Memos on “Advanced YAML Fixtures” of RoR

YAML Fixtures in Rails 2.0 have some pretty cool features. One of them is “auto generated primary IDs”, and another cooler one is “Label references for associations (belongs_to, has_one, has_many)”. You can find explanations and examples of them in the link above. But there is a pitfall to notice: the second feature actually depends on the first one. In other words, “Label references for associations” may not work if you’re not applying auto generated IDs in your fixture.

The method behind the scene of auto generated IDs feature is Fixture#identify, which is simply a hash process on the label of the fixture row. When the fixture loader handles the label references, it will call the Fixture#identify method directly to get the ID of associated models. So here is a typical failure case.

### in pirates.yml
   id: 1
   name: Reginald the Pirate
   monkey: george
### in monkeys.yml
   name: George the Monkey
   pirate: reginald # the fixture loader will use the result of Fixture.identify('reginald') here! not "1".

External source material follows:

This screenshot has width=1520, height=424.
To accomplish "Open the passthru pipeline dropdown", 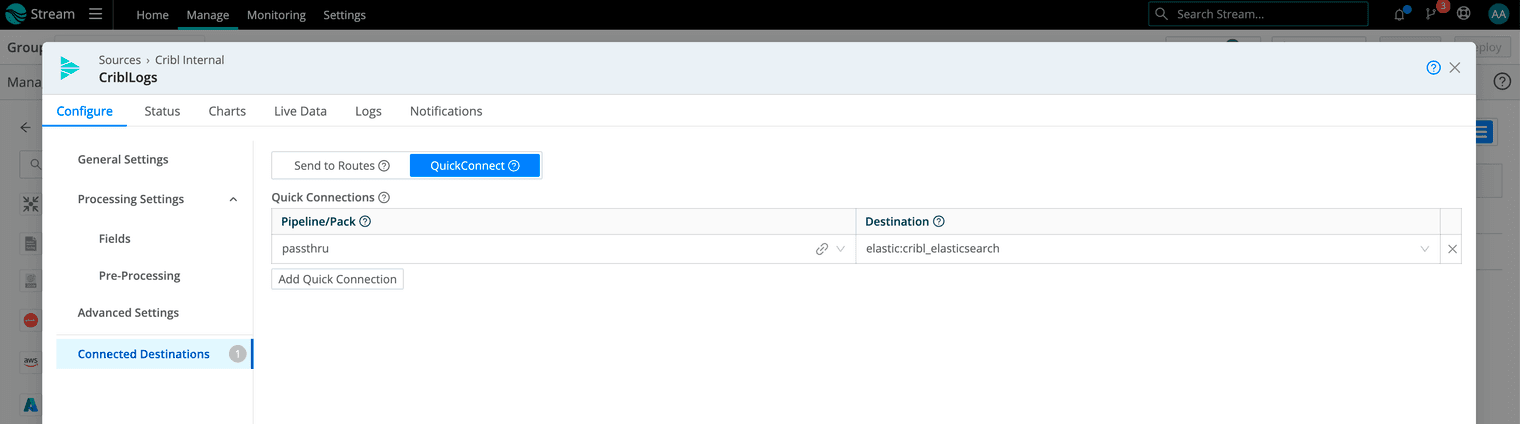I will pos(841,249).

Using hashed label as auto generated ID is a pretty smart idea. It avoids the troubles to find fixture references between each other and the pain of detecting fixture reference loop. There is a plugin named “Fixture Reference” which actually solves the problem in this tedious way. But I prefer the Rails 2.0 way because it looks more elegant and smarter.

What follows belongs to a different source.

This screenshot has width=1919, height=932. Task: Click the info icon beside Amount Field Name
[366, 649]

However, sometimes we still need to include primary IDs in the fixtures, for some constants like country/state/city/timezone. Sometimes it’s easier to export them from the database as CSV, since fixture loader can handle CSV files. In this case, refer them in other fixtures by ID, not by label. Or to be safer, don’t give these fixtures label at all.

So the best practice and maybe the “correct” way to use Rails 2.0 fixture is : Specify either ID or label , don’t mix them in a single fixture file.